L'armée américaine a tiré un missile Hellfire dans la salle des machines d'un pétrolier mardi, le sixième navire mis hors d'état depuis que Washington a imposé un blocus naval des ports iraniens en avril.
Le Commandement central américain a mis hors d'état un pétrolier battant pavillon du Botswana se dirigeant vers l'île iranienne de Kharg mardi, tirant un missile Hellfire dans la salle des machines du navire après que l'équipage eut ignoré des avertissements répétés pendant 24 heures.
« L'équipage du navire n'a pas obtempéré aux injonctions des forces américaines à plusieurs reprises », a déclaré le Commandement central dans un communiqué, ajoutant que le pétrolier était vide au moment de la frappe.
La frappe contre le M/T Lexie porte à six le nombre de navires commerciaux mis hors d'état depuis le début du blocus le 13 avril, tandis que 122 autres ont été redirigés. Cette action intervient alors que le détroit d'Ormuz reste effectivement fermé pour un troisième mois consécutif, avec seulement 36 navires ayant emprunté la voie maritime au cours de la semaine se terminant le 30 mai, contre une moyenne de plus de 130 par jour avant le conflit, selon Lloyd's List Intelligence.

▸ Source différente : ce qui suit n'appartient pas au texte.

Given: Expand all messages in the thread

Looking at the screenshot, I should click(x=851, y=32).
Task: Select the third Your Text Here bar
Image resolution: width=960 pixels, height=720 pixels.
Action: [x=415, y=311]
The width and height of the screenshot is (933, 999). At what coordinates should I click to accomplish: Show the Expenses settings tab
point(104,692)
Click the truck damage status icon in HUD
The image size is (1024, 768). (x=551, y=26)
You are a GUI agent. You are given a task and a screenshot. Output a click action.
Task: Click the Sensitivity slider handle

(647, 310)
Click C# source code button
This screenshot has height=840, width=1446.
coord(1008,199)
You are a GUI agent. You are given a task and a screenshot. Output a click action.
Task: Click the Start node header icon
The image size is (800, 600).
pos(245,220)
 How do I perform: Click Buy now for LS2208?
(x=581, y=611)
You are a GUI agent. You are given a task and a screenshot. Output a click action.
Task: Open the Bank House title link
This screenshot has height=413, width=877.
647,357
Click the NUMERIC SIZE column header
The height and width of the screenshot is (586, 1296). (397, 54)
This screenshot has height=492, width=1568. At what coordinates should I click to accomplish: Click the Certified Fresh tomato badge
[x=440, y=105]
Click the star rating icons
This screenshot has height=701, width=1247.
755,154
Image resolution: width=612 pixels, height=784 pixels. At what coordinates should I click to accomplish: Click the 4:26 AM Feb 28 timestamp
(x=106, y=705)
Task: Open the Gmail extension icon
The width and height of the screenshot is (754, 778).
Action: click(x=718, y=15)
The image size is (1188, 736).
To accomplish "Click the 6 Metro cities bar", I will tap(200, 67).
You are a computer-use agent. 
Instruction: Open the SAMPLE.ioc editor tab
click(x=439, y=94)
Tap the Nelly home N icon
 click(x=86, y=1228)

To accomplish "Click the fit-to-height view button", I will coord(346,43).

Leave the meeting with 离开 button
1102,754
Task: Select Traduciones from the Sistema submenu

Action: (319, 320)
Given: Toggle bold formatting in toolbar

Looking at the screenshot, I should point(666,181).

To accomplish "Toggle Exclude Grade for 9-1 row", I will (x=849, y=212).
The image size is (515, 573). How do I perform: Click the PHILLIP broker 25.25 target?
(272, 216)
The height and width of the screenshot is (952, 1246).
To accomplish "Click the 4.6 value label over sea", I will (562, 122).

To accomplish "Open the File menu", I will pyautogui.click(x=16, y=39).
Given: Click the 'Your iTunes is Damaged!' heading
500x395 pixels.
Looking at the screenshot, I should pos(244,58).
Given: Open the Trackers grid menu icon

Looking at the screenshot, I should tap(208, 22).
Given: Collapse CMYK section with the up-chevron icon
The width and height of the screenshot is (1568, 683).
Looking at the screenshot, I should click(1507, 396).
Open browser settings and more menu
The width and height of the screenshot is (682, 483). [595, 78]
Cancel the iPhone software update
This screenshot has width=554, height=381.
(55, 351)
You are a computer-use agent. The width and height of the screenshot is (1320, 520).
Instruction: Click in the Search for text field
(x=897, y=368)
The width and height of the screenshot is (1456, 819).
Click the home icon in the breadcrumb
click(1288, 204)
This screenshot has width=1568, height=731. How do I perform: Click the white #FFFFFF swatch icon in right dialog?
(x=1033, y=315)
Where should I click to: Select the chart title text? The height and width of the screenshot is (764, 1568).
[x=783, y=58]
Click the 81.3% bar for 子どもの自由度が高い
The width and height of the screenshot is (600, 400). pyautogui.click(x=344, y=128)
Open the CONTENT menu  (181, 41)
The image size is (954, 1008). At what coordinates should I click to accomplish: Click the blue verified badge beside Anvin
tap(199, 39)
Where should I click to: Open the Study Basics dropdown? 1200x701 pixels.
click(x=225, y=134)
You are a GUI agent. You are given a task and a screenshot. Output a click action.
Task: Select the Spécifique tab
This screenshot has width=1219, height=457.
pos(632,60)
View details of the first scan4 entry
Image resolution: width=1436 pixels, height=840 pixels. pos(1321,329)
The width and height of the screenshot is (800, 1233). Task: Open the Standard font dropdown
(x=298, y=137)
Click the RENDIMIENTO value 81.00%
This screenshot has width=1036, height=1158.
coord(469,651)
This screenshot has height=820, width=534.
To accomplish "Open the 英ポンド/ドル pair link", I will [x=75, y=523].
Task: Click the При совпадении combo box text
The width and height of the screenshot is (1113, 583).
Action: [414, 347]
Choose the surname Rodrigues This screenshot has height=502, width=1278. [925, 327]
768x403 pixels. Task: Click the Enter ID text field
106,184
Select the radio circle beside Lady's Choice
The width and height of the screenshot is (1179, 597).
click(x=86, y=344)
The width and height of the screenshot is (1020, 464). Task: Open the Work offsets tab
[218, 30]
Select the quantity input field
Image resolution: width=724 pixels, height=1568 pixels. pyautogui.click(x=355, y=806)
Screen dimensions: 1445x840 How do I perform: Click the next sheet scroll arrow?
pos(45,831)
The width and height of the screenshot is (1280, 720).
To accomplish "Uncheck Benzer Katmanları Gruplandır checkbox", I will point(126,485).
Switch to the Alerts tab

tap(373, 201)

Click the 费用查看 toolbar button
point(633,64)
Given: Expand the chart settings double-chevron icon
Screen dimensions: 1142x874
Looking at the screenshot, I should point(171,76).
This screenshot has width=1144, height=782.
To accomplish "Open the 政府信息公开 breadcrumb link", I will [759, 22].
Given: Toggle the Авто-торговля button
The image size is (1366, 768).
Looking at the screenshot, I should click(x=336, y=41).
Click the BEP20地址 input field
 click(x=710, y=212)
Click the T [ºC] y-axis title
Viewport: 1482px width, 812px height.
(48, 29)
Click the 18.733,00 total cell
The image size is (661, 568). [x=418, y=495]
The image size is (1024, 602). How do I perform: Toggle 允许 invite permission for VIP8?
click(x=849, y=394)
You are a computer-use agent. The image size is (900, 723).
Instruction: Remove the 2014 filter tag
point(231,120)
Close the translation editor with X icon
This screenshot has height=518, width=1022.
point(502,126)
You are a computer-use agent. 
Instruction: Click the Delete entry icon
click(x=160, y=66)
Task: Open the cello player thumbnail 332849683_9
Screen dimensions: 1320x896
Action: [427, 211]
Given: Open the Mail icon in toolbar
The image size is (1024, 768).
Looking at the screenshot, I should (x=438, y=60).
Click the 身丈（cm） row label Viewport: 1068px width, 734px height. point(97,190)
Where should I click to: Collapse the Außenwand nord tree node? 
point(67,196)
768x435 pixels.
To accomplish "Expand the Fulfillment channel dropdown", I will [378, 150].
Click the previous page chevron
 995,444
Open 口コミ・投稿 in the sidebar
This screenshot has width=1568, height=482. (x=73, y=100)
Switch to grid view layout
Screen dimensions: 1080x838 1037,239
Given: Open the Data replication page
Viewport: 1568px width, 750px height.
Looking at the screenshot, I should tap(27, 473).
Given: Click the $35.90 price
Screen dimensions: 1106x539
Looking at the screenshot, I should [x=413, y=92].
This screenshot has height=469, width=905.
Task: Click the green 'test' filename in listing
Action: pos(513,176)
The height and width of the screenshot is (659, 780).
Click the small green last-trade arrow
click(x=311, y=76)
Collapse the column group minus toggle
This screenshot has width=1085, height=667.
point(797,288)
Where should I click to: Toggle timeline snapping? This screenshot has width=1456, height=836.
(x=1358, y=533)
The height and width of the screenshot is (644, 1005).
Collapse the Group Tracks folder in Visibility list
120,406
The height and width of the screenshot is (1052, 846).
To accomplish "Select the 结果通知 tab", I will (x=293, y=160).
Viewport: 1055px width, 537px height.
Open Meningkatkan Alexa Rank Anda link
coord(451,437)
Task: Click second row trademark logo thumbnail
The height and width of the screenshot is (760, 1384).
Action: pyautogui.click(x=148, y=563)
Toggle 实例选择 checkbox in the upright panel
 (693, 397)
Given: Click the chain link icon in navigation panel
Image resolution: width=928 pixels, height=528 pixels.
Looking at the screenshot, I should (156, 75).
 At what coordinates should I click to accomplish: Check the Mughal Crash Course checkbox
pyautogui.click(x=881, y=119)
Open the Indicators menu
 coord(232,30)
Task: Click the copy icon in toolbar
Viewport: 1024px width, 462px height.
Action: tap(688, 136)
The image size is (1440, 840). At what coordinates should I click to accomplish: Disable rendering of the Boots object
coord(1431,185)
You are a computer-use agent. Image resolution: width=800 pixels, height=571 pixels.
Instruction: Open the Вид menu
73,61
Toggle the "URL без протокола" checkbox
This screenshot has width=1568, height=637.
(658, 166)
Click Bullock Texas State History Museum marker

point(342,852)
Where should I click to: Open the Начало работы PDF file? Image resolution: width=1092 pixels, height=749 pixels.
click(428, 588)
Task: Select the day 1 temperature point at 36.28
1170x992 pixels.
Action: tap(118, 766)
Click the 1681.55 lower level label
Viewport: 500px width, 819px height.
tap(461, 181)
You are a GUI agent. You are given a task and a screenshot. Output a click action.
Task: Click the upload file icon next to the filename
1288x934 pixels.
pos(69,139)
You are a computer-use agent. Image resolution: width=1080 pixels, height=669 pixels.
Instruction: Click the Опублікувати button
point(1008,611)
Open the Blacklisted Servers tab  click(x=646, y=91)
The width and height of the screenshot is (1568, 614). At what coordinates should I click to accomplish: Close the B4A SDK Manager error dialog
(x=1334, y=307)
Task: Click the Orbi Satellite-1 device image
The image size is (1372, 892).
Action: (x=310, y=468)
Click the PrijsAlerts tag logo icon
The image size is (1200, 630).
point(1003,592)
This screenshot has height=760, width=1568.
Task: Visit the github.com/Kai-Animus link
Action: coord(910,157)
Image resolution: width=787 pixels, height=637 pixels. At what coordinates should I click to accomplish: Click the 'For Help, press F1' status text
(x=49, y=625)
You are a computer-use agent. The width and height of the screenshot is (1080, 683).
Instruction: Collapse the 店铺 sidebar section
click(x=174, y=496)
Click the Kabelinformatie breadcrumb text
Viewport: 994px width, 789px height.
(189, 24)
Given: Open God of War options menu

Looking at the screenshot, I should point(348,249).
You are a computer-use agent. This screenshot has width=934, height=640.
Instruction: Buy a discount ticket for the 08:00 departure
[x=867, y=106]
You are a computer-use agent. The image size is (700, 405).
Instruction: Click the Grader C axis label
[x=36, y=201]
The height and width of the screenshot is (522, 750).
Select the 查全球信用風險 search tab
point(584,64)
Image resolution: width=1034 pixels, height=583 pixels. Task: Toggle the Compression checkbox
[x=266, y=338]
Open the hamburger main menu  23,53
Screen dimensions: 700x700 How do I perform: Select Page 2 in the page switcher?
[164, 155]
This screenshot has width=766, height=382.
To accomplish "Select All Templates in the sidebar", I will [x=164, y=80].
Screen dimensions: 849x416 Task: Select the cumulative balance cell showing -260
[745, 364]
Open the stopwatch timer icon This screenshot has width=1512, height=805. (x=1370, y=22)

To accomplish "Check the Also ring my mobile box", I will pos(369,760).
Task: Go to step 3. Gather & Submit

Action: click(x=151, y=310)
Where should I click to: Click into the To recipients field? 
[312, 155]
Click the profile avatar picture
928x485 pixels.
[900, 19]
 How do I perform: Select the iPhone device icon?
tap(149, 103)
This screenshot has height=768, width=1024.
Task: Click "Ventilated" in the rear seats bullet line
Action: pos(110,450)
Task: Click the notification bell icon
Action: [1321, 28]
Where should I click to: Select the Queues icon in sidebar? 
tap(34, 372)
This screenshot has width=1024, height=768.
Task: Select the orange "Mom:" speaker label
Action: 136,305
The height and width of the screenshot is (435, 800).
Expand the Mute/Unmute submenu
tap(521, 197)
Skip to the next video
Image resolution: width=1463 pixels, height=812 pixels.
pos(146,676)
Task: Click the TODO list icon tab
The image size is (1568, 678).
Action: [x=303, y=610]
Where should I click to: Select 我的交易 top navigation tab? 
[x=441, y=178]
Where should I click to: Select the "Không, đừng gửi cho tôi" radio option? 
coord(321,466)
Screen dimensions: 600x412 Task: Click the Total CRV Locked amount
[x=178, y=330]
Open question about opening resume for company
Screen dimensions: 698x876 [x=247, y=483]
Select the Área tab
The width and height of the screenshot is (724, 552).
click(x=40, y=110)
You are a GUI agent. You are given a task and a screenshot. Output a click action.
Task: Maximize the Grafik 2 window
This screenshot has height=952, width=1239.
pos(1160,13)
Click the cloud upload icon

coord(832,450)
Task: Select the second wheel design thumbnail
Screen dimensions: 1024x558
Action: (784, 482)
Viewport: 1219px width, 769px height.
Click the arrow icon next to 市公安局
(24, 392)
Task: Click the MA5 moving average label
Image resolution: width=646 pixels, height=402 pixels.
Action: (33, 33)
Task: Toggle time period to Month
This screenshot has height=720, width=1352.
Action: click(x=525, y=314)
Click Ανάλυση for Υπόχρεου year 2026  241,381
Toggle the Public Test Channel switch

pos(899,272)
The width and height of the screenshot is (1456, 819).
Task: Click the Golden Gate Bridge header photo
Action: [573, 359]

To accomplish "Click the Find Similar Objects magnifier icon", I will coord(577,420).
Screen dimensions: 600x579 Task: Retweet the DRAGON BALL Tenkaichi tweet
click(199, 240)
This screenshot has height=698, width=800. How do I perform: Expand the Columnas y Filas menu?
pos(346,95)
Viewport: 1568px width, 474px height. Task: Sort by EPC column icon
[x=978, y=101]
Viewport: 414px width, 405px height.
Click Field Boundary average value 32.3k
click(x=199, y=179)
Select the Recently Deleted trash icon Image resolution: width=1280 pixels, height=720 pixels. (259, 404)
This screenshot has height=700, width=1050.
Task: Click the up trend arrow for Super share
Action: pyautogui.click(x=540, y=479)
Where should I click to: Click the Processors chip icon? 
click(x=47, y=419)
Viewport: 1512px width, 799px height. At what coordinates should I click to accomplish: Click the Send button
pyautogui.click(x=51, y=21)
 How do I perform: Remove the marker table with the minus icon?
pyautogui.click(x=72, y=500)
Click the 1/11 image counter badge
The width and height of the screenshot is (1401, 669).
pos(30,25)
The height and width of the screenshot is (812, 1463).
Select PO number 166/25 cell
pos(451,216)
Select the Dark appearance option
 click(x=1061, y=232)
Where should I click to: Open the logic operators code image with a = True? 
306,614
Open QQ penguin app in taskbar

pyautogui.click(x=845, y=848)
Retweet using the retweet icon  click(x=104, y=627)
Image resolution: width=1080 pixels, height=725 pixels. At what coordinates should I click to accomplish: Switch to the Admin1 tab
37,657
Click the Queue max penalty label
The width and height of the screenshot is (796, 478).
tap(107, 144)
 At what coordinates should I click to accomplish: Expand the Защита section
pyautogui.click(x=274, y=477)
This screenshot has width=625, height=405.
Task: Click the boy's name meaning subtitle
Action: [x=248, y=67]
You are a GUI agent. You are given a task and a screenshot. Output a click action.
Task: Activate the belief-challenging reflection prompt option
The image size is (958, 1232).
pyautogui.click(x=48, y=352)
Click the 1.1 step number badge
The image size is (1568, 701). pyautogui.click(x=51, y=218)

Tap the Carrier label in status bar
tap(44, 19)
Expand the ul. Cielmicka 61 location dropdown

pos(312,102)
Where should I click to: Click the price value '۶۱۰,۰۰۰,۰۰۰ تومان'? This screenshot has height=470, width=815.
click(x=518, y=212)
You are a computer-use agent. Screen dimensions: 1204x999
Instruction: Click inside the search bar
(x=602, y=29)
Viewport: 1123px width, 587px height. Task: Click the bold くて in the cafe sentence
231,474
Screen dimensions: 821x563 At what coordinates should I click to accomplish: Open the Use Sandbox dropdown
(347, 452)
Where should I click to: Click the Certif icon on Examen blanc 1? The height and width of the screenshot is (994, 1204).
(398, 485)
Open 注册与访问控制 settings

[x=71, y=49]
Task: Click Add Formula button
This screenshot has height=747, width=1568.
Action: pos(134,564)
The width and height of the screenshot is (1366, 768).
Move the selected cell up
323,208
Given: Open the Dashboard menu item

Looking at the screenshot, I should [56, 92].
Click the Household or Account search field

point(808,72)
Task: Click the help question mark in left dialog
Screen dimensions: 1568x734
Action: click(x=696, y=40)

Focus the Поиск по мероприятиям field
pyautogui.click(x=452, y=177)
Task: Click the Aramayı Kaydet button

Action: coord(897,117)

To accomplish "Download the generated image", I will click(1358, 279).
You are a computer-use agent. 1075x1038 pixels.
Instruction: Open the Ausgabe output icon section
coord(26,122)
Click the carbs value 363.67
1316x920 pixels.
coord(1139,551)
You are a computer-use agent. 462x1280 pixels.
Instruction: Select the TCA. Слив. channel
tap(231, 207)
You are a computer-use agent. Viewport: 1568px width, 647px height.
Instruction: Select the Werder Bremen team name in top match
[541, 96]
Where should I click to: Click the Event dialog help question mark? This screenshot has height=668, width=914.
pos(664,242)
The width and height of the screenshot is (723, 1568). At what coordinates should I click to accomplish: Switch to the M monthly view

Le blocus a tari environ un cinquième du pétrole et du gaz naturel échangés dans le monde qui transitent normalement par le détroit, faisant grimper les prix mondiaux de l'énergie. Les discussions entre Washington et Téhéran pour rouvrir la voie maritime semblaient proches d'un accord provisoire ce week-end, mais ont depuis achoppé, selon des responsables familiers des négociations.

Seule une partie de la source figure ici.